=== Dataset excerpts ===

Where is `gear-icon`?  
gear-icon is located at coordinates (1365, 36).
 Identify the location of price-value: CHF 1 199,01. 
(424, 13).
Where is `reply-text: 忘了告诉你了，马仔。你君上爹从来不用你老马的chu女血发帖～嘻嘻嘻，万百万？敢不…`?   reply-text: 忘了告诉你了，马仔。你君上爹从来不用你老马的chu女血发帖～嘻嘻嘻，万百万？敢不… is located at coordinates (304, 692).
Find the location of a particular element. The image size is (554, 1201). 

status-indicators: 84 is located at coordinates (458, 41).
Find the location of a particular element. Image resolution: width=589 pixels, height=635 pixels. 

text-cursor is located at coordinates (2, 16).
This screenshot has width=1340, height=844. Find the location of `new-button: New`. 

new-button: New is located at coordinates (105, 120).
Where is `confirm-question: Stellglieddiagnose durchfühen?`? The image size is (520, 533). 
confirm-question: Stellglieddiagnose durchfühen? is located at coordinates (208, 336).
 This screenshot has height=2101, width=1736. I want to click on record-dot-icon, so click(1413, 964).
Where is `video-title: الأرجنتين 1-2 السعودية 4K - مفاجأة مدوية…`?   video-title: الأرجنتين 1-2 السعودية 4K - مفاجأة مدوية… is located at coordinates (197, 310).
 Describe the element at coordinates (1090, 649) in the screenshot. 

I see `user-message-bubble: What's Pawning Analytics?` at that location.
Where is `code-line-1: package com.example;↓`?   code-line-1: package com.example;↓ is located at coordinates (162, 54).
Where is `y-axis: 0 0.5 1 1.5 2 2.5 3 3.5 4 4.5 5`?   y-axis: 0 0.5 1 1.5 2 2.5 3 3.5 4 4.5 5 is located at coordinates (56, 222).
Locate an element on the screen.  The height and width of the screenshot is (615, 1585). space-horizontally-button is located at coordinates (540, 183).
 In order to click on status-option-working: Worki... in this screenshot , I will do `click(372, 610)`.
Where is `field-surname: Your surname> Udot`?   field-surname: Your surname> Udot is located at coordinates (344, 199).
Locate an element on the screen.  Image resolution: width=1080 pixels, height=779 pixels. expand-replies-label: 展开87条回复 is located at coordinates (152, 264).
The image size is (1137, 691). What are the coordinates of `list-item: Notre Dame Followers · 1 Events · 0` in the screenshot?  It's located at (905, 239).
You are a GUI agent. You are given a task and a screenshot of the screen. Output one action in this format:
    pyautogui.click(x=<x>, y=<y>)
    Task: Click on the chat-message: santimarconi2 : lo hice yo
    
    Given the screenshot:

===

> **What the task requires**
Give the number of lines in the entries above that contain the string "status". Reply with the number only.

> **Answer for the task**
2